Two idiosyncratic filmgoing options for fans of Thai cinema — one classic, one contemporary

Plae Kao returns

The tag line in Thai is catchy: Plae Kao, burana mai -- or, "The old wound, newly restored". The 1979 classic film Plae Kao (The Scar) is now being re-released in two cinemas (Scala and SF CentralWorld) in a 4K restored version commissioned by the Thai Film Archive and the family of the late Cherd Songsri, the director of the film.

The restored The Scar had a premiere on Sept 19 at Scala, which was packed to the front-row seats, to commemorate Cherd's birthday. Last week the film was shown in the classic section at Busan International Film Festival, a premier film event in Asia. The commercial release at two screens this week marks an unusual return of a vintage movie to the big screen. In Europe or the US, classic titles are shown at speciality cinemas every day, but bringing back an old film to downtown theatres isn't what we see here often. Hopefully that will change, because there's an audience who's ready to take a break from the Hollywood offerings that swamp our moviegoing experience.
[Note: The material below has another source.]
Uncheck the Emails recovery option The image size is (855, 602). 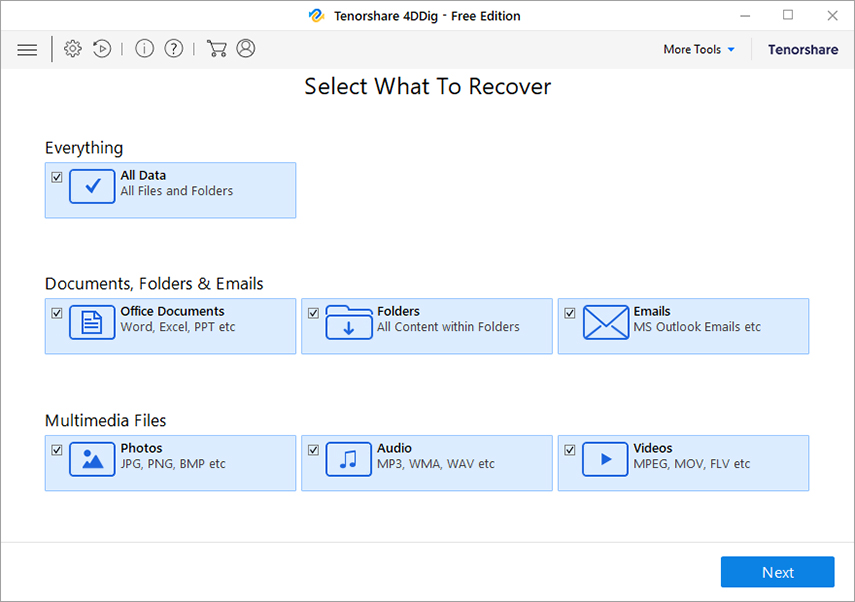point(570,313)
The Scar was a major hit when it came out 39 years ago, despite the difficulties Cherd faced securing the budget and convincing theatres to screen it. In a classic star-crossed lovers' tale, Sorapong Chatree -- so majestically tanned and muscular -- plays Kwan, a peasant boy of Bangkapi who's in love with Riam (Nantana Ngao-krachang, so attractive and natural) even though their parents are sworn enemies. Kwan courts Riam by chasing her on a buffalo and singing likay verses, and their frolicking in a canal is an indelible image of pastoral romance that captures at once the reality and romanticism of old Thailand.
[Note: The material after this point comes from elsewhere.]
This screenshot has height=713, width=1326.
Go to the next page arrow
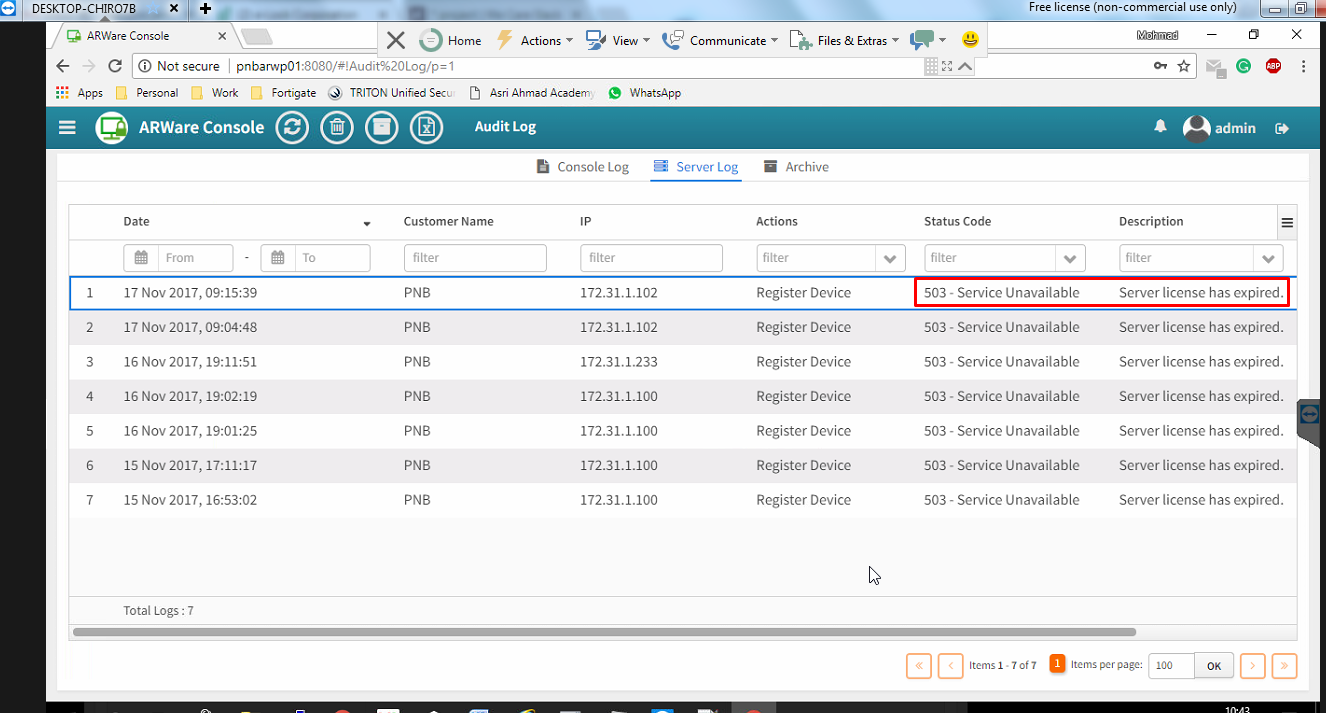1251,666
For old-timers, this is a chance to revisit memory. For younger viewers, hopefully they will see The Scar as an honest, sincere and even innocent film whose beauty is seldom matched by what has come since. It's not a perfect film, in technical or ideological terms, but it's still one of the most important in Thai history. The film has never been released on DVD (if you've seen any, it's illegal), and the restored version, likewise, is unlikely to be available as home entertainment. This is the chance.

Kraben Rahu (Manta Ray). Photo © Manta Ray Facebook Page

Manta Ray continues gliding

Phuttiphong Arunpheng's Kraben Rahu (Manta Ray) has become the highest-profile Thai title of the year. The film has had a busy film festival itinerary, beginning in Venice in early September, since showing in Toronto, San Sebastian, Busan, Vancouver, Pingyao (a new festival in China), and soon travelling to Thessaloniki in Greece, Cairo and many others.

Earlier this week the film received a nomination for Best Film at the Asia Pacific Screen Awards, a Unesco-endorsed film event in Brisbane that celebrates film culture in the region. Manta Ray is now competing for the highest honour, alongside other acclaimed Asian titles of the past months: Shoplifters from Japan, Burning from Korea, The Gentle Indifference Of The World from Kazakhstan, and Balangiga: Howling Wilderness from the Philippines.

Manta Ray has also been nominated for Best Cinematography (the cinematographer is Nawarophaat Rungphiboonsophit).

The film, offbeat and lyrical, tells the story of a fisherman in a coastal province, probably Ranong, who discovers an injured Rohingya man in a forest. The fisherman takes the man home, nurses him back to health, and names him Thongchai -- after the singer Thongchai McIntryre. But the fisherman has a side job, one that's uglier than his daily toiling in a fishing boat, and after he mysteriously disappears, Thongchai slowly takes over his life.

Manta Ray will open in Thailand early next year.